During the pre-trial stage in a libel case, the defendant’s search is for “absence of malice.” Editors and reporters know that “malice” as used in Sullivan does not mean ill-will at all. Justice William J. Brennan, who coined the phrase in Sullivan, later said he wished he never used it because of the confusion the phrase created. What it means generally is that a reporter or editor “entertained no serious doubt” as to the accuracy of what was published.

It becomes very expensive to prove this innocence, and libel plaintiffs can take years to probe the editorial conscience to ascertain whether there is any doubt, meanwhile running up huge legal expenses.
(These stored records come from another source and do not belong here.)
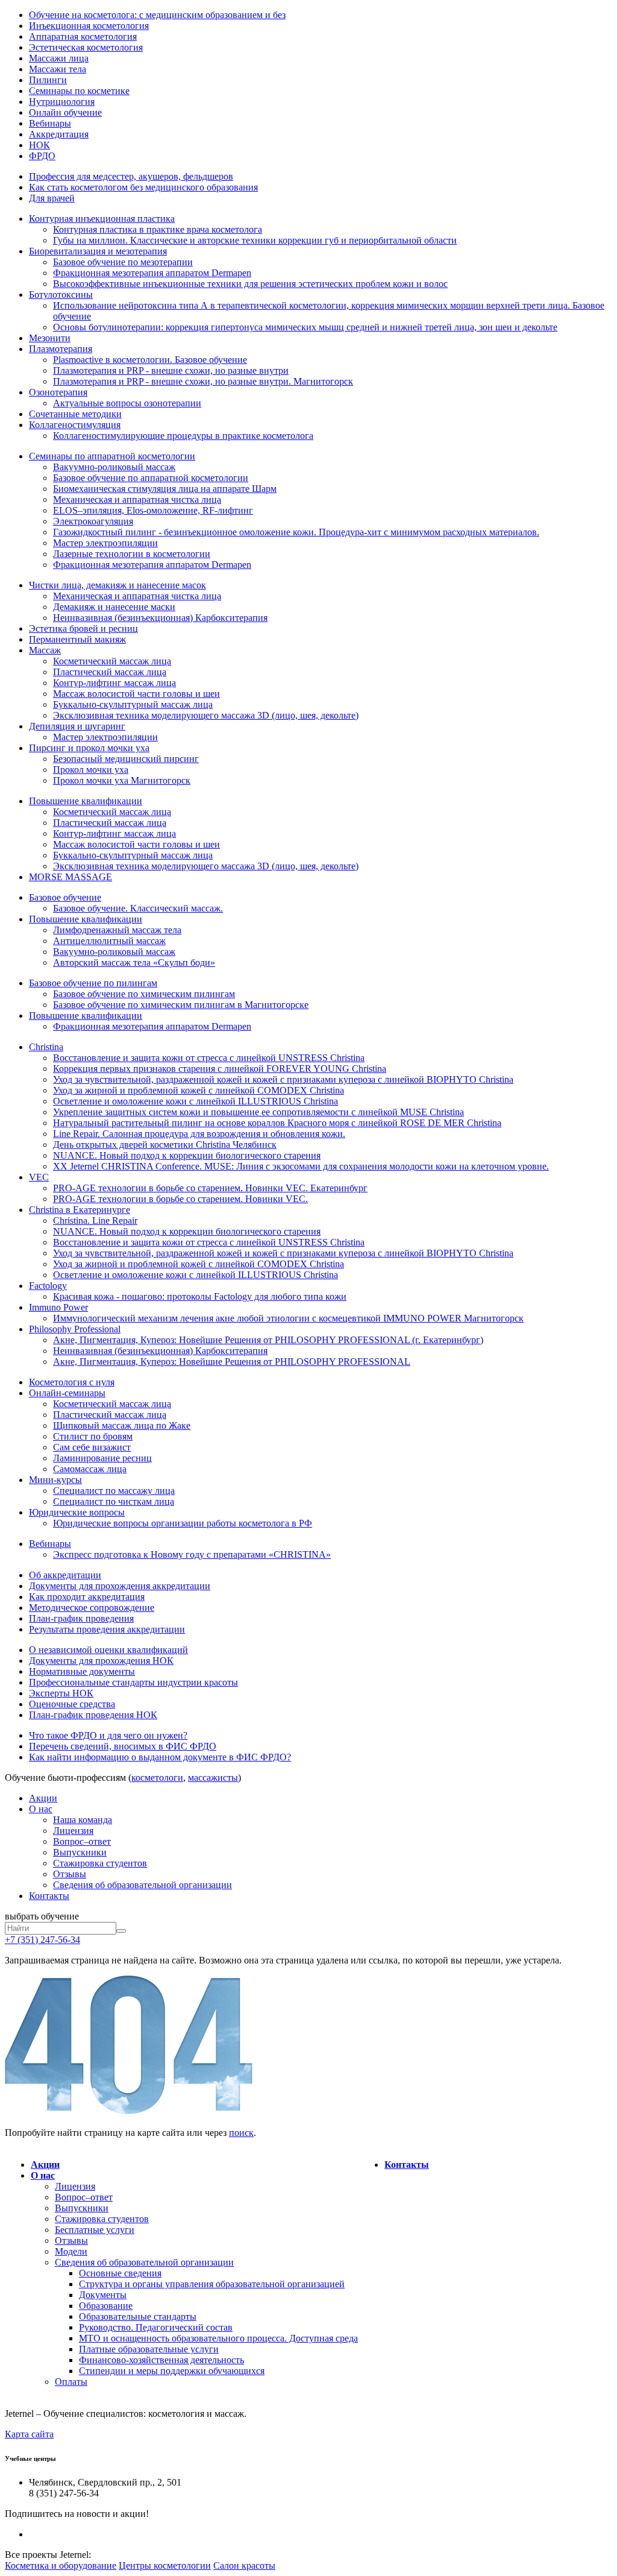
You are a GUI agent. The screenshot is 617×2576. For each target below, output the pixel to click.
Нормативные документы (82, 1671)
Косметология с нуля (71, 1382)
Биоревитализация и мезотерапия (98, 251)
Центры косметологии (165, 2565)
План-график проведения (81, 1618)
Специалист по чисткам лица (113, 1501)
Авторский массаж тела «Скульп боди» (134, 962)
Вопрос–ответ (82, 1841)
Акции (43, 1798)
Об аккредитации (65, 1575)
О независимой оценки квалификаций (108, 1650)
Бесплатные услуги (94, 2230)
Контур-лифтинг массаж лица (114, 683)
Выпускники (80, 1852)
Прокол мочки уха (90, 769)
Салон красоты (244, 2565)
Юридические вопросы (77, 1512)
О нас (40, 1809)
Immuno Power (58, 1307)
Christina (46, 1047)
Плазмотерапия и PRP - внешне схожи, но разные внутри (171, 370)
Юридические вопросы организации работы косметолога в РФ (182, 1523)
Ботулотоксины (61, 294)
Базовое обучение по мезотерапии (123, 262)
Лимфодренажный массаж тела (117, 930)
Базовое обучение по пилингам (93, 983)
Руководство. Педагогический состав (156, 2327)
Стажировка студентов (100, 1863)
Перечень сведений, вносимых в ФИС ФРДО (122, 1746)
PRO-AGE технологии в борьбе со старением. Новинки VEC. (180, 1199)
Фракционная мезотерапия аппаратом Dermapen (152, 273)
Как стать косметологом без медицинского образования (143, 187)
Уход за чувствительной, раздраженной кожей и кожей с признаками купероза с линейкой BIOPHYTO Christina (283, 1079)
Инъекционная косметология (89, 25)
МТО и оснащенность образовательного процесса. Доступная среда (218, 2338)
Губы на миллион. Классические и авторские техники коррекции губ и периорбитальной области (255, 240)
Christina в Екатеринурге (79, 1210)
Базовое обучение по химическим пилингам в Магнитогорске (180, 1005)
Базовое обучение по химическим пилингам (144, 994)
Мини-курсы (55, 1480)
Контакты (49, 1896)
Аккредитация (59, 134)
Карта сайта (29, 2434)
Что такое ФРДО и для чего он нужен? (108, 1735)
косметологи (157, 1777)
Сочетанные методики (75, 414)
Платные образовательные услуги (149, 2349)
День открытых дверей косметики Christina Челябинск (165, 1144)
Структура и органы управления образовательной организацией (212, 2284)
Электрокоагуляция (93, 521)
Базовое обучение (65, 897)
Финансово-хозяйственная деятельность (161, 2360)
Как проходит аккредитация (87, 1597)
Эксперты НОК (61, 1693)
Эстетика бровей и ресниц (83, 628)
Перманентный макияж (77, 639)
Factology (48, 1285)
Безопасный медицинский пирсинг (126, 759)
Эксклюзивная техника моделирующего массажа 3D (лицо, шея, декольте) (206, 715)
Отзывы (69, 1874)
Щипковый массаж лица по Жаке (121, 1425)
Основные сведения (120, 2273)
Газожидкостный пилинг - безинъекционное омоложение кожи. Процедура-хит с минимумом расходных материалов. (296, 532)
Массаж (45, 650)
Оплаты (71, 2381)
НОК (39, 145)
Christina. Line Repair (95, 1220)
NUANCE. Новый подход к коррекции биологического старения (187, 1155)
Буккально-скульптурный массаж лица (133, 704)
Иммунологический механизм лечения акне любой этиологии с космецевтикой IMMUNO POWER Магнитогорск (288, 1318)
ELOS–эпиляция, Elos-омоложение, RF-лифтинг (153, 510)
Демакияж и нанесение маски (114, 607)
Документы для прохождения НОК (101, 1660)
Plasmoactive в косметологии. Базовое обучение (150, 359)
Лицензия (73, 1830)
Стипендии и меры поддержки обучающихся (172, 2371)
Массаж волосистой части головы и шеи (136, 693)
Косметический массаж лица (112, 661)
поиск (241, 2132)
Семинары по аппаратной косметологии (112, 456)
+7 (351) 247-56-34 (42, 1940)
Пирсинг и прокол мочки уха (89, 748)
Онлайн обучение (65, 112)
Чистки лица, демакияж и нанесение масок (117, 585)
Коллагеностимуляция (75, 425)
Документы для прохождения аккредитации (119, 1586)
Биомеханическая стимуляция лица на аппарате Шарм (165, 488)
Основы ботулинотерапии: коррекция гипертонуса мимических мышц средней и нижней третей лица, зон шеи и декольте (305, 327)
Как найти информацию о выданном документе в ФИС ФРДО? (160, 1757)
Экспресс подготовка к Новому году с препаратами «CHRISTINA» (192, 1554)
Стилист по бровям (93, 1436)
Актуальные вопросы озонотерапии (127, 403)
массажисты (213, 1777)
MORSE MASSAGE (70, 877)
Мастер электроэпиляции (105, 543)
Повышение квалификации (85, 801)
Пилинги (48, 80)
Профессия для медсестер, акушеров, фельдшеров (131, 176)
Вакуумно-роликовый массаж (114, 467)
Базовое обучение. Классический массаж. (138, 908)
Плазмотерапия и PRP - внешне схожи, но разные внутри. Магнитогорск (203, 381)
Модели (71, 2251)
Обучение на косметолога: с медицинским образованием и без (157, 15)
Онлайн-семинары (67, 1393)
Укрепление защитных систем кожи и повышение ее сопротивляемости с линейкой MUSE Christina (258, 1112)
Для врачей (52, 198)
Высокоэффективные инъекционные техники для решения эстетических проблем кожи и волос (250, 284)
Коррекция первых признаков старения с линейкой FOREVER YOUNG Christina (219, 1068)
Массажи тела (57, 69)
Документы (103, 2295)
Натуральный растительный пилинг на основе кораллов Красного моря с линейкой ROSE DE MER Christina (277, 1123)
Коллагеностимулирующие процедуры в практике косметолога (183, 435)
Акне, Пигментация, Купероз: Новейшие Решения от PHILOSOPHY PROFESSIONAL (231, 1361)
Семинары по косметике (79, 91)
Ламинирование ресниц (102, 1458)
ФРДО (42, 156)
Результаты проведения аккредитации (107, 1629)
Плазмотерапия (60, 349)
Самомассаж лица (90, 1469)
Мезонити (49, 338)
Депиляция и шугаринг (77, 726)
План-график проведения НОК (93, 1715)
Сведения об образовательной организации (142, 1885)
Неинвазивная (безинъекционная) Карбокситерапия (160, 618)
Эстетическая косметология (86, 47)
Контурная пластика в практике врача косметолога (157, 229)
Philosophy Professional (75, 1329)
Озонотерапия (58, 392)
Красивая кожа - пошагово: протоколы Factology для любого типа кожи (199, 1296)
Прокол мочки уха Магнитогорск (121, 780)
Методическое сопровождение (91, 1607)
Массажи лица (59, 58)
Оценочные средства (72, 1704)
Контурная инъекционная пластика (102, 218)
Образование (106, 2305)
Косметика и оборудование (60, 2565)
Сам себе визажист (92, 1447)
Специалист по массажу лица (114, 1490)
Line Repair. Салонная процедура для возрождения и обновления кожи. (199, 1134)
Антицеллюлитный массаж (109, 941)
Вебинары (50, 123)
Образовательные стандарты (137, 2316)
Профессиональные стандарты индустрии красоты (133, 1682)
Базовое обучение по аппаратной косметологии (150, 478)
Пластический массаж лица (109, 672)
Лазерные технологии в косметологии (131, 554)
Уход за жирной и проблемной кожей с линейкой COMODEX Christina (198, 1090)
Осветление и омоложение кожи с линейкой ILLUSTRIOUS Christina (195, 1101)
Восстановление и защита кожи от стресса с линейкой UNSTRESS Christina (209, 1058)
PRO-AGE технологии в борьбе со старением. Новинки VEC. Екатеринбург (210, 1188)
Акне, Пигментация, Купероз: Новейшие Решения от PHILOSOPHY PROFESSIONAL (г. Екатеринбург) (268, 1340)
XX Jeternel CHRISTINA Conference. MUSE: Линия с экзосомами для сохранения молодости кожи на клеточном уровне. (301, 1166)
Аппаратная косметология (83, 36)
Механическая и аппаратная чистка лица (137, 499)
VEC (39, 1177)
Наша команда (82, 1820)
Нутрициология (62, 101)
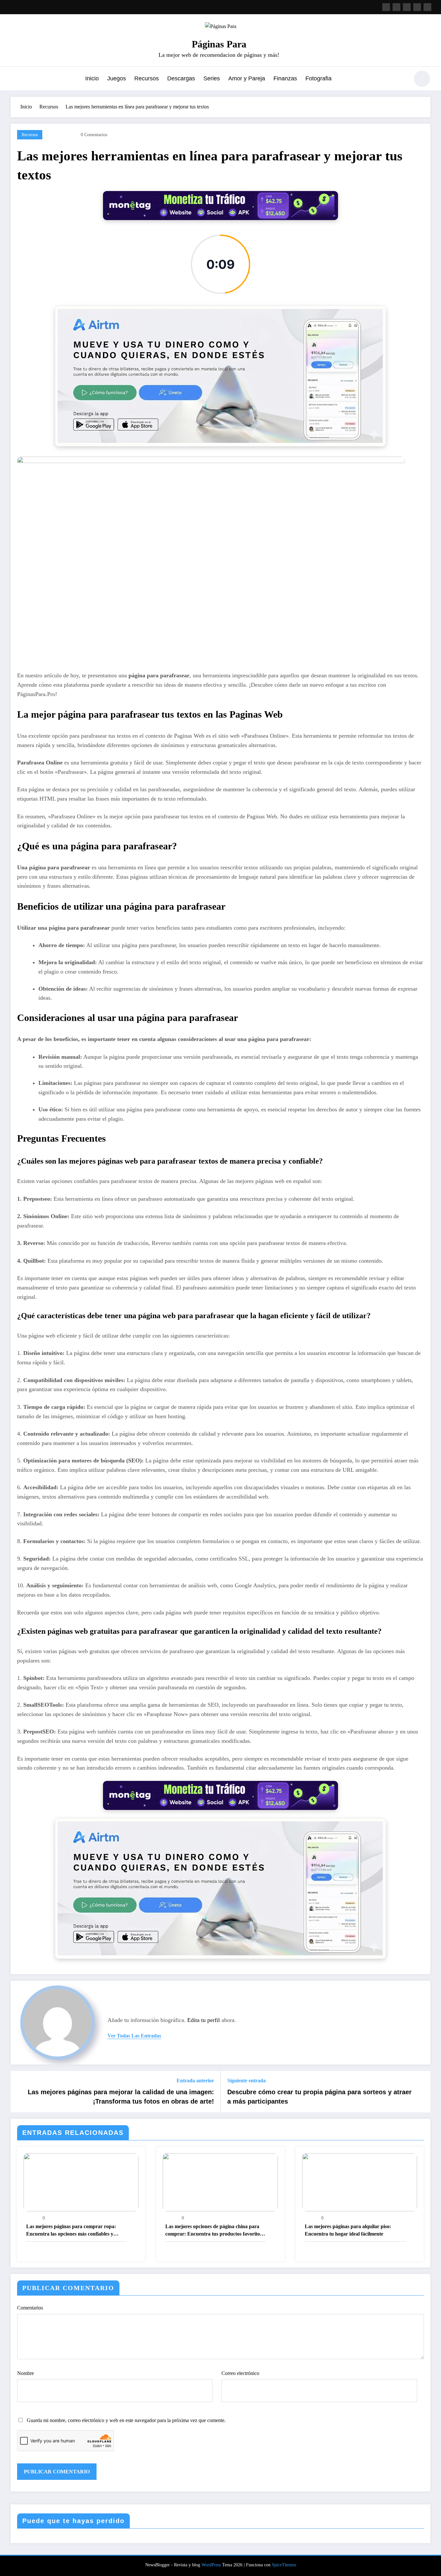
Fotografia (318, 78)
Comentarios (30, 2307)
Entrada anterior (195, 2080)
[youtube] (427, 7)
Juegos (116, 78)
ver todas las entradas (134, 2035)
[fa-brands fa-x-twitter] (396, 7)
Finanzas (285, 78)
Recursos (146, 78)
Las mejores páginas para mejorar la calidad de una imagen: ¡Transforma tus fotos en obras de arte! (121, 2096)
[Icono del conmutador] (15, 79)
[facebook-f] (386, 7)
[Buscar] (401, 80)
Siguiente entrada (246, 2080)
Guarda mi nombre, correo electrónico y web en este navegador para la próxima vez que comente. (126, 2420)
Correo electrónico (240, 2373)
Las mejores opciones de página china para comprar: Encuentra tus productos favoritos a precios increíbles (215, 2231)
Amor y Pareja (246, 78)
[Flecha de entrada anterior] (19, 2091)
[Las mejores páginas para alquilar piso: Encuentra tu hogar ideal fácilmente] (359, 2182)
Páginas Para (219, 44)
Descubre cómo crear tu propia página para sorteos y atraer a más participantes (319, 2096)
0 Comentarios (94, 134)
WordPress (211, 2564)
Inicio (92, 78)
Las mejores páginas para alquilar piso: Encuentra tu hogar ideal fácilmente (348, 2230)
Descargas (181, 78)
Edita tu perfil (203, 2020)
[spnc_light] (422, 79)
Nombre (25, 2373)
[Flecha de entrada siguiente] (421, 2091)
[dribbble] (407, 7)
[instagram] (417, 7)
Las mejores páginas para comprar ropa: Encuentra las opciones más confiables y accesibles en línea (71, 2231)
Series (211, 78)
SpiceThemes (284, 2564)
Many publishers and insurance companies would prefer to settle and save these expenses.

It is quite true that if all Anti-SLAPP laws had the reach of the California law and could be applied to libel suits against the press, some of these suits could “go away,” saving everyone time and expense. There are many libel plaintiffs who may not be able to prove at the outset they had a probability of winning. Since many libel suits are brought only to protect “amour propre,” and so waste the valuable time of editors and reporters, this would be a good thing.

All this being said, it is hard to be very enthusiastic about a concerted effort to extend the protection of anti-SLAPP laws to the press. It may be a better strategy to limit such suits to the precise meaning of the acronym SLAPP, “Strategic Lawsuits Against Public Participants,” as originally intended.

James C. Goodale, a Debevoise & Plimpton lawyer, is former Vice Chairman of The New York Times and host and co-producer of The Telecommunications and Information Revolution in New York City, WNYE, Ch. 25.